Constructor:CBaseInheritance(int,int)
Constructor:CDriveInheritance(int,int)
BaseMoney=34800, total=35700
Destructer:~CDeriveInheritance()
Destructor:~CBaseInheritance()
Constructor:CBaseInheritance(int,int)
Constructer:CDeriveArrInheritance(int,int,int*,int)
BaseMoney=34800, total=36520
Destructer:~CDeriveArrInheritance()
Destructor:~CBaseInheritance()
Constructor:CBaseInheritance(int,int)
Constructer:CDeriveDiscountInheritance(int,int,double)
BaseMoney=46800, total=23400
Destructer:~CDeriveDiscountInheritance()
Destructor:~CBaseInheritance()

 という感じで、きちんとそれぞれの派生クラスのデストラクタが動くようになります。

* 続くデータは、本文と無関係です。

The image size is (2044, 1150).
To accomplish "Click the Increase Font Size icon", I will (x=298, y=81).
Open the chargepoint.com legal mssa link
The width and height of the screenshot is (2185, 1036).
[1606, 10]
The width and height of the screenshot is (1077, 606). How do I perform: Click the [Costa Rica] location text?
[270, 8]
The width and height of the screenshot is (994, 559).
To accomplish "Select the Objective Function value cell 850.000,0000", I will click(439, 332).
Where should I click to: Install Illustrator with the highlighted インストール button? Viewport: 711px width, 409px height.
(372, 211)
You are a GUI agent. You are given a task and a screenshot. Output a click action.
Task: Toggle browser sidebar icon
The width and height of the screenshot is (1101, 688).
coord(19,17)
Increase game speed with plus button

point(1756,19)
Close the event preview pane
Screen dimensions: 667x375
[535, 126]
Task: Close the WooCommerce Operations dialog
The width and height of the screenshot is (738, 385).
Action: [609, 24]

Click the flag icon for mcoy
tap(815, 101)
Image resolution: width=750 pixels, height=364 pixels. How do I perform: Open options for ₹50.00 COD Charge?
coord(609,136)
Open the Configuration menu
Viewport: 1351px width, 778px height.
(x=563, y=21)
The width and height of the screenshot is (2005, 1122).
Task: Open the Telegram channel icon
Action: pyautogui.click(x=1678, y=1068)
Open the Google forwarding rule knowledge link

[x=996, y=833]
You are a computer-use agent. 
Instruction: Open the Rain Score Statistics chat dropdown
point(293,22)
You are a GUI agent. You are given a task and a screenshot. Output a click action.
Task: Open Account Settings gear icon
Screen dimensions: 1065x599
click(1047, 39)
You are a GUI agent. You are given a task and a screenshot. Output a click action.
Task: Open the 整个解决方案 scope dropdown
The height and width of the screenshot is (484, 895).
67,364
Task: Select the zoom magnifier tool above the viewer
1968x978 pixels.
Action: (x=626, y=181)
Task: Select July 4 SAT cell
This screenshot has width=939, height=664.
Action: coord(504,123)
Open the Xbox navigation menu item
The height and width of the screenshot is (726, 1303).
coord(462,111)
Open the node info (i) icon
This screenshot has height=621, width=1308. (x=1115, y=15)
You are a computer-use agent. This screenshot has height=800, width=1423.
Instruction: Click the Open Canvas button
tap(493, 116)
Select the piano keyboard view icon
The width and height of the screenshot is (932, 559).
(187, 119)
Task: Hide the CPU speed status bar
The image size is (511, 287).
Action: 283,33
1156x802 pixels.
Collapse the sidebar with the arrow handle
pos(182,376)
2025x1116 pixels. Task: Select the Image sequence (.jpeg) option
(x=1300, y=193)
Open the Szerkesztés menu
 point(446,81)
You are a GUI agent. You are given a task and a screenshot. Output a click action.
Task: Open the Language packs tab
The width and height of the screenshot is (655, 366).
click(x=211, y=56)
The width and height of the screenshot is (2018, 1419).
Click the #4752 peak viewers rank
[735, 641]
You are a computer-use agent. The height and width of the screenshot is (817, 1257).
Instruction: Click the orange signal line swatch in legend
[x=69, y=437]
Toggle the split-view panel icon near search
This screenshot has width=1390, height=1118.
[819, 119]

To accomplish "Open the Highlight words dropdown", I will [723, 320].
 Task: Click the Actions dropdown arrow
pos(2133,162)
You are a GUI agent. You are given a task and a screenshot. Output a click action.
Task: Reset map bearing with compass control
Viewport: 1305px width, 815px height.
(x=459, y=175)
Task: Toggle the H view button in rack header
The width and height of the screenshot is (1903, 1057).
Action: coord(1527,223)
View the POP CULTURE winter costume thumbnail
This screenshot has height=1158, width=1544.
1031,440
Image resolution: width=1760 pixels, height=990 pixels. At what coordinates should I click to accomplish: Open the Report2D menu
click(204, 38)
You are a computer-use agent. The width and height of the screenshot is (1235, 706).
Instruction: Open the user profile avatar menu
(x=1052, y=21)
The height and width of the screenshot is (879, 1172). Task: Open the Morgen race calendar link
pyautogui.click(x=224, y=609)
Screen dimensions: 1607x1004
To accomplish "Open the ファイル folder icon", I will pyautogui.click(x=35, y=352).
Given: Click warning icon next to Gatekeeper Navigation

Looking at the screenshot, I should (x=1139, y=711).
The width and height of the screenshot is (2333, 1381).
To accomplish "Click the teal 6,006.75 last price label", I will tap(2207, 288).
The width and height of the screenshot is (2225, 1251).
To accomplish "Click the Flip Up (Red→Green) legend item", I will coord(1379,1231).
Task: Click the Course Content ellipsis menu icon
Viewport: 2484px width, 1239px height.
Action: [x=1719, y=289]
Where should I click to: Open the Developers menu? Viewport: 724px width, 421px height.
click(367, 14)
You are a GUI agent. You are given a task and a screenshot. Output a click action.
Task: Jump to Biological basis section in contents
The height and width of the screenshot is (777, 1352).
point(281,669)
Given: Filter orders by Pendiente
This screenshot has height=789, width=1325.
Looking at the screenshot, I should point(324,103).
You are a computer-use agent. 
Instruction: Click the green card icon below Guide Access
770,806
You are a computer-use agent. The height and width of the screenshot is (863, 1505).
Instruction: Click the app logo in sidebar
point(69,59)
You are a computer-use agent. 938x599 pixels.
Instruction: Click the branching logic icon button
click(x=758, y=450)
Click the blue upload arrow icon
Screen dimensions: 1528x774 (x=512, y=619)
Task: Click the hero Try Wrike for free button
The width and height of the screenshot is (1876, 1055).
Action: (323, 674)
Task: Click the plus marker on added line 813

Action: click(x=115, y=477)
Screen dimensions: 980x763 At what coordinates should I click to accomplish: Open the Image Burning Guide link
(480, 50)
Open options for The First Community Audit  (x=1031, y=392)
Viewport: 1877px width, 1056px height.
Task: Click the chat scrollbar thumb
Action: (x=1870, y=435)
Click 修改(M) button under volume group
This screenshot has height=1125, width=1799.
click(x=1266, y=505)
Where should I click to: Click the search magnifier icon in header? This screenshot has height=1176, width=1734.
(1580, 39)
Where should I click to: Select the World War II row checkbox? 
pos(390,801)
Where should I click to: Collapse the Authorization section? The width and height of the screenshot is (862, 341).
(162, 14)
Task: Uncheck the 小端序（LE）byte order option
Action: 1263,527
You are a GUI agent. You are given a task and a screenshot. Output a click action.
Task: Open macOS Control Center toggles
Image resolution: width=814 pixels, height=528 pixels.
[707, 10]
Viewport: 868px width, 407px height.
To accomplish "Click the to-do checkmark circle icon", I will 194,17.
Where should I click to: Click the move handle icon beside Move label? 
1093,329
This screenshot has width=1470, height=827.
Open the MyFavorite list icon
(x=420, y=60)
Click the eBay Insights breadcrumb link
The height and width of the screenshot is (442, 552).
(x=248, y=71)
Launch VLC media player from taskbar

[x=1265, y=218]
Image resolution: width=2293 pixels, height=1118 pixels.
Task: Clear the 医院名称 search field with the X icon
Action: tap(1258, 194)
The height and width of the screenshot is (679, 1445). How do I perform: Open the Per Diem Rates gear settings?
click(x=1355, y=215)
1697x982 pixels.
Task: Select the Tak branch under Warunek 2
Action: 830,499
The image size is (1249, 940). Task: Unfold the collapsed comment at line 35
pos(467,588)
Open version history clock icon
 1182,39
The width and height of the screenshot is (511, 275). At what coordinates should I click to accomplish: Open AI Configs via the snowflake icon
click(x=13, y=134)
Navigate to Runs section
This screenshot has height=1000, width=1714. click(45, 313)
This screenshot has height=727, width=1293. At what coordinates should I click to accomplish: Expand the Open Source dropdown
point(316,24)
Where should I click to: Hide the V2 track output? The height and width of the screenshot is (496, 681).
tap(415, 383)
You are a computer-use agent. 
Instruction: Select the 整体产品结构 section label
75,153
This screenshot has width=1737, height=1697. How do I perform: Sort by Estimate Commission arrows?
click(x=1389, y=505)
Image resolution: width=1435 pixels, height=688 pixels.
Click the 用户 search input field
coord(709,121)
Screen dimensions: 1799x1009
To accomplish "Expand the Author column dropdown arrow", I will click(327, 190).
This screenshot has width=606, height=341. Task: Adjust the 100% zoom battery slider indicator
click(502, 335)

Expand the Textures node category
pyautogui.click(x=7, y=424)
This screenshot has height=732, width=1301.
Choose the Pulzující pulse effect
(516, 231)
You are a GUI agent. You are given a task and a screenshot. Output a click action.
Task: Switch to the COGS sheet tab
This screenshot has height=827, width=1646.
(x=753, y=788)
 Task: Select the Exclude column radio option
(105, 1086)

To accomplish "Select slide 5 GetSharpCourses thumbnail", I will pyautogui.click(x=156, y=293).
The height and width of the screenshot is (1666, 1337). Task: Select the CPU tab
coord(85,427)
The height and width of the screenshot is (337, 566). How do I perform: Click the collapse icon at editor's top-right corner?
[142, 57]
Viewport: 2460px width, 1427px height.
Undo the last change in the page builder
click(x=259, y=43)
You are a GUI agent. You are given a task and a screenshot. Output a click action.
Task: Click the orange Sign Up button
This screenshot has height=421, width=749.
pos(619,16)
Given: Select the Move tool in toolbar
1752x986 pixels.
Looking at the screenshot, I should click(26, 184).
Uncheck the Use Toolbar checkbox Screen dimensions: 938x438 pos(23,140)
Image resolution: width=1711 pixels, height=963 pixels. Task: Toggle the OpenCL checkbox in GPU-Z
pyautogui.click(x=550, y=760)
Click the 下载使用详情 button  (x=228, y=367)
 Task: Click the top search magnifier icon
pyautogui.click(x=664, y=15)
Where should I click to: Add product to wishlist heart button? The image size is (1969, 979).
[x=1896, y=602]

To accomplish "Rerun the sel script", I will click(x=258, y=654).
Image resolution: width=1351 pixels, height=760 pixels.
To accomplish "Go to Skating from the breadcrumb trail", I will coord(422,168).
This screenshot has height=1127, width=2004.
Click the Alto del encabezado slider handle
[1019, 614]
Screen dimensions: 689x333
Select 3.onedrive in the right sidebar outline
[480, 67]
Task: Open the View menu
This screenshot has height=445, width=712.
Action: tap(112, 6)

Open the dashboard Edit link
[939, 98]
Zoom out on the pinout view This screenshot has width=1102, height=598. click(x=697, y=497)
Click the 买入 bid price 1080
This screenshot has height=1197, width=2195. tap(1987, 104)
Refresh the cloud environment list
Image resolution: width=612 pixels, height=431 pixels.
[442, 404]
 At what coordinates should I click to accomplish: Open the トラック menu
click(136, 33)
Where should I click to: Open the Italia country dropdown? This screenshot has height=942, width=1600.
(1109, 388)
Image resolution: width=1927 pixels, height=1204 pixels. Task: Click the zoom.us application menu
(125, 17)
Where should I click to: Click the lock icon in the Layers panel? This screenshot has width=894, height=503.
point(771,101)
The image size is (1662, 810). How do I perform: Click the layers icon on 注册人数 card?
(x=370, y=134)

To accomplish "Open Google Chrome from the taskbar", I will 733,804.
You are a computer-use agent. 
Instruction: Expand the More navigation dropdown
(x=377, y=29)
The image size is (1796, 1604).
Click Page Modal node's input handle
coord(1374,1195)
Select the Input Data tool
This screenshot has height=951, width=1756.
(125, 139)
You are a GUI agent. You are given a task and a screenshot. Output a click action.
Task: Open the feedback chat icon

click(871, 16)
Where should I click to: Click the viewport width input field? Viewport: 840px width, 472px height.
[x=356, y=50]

よくクラスのデストラクタにはvirtualを付けとけ、というようなことを言う、なんでもvirtual ~xxxデストラクタ主義を唱える人がいますが、自分はアップキャストで使うクラスだけに付ければよいと思います。そんなアップキャストするかどうかも意識していない基底クラスを利用すれば、デストラクタがどこではたらくかを意識していないということになるので、雑なプログラムになってしまいます。ちゃんと管理した方が良いと思います。設計図でしっかりと管理してほしいな。なんでもvirtualでもいいですけど。不要なデストラクタが省略できなくなるよ。


 それってわかりにくくないかな。


 好きなようにしてもらえればいいですけど。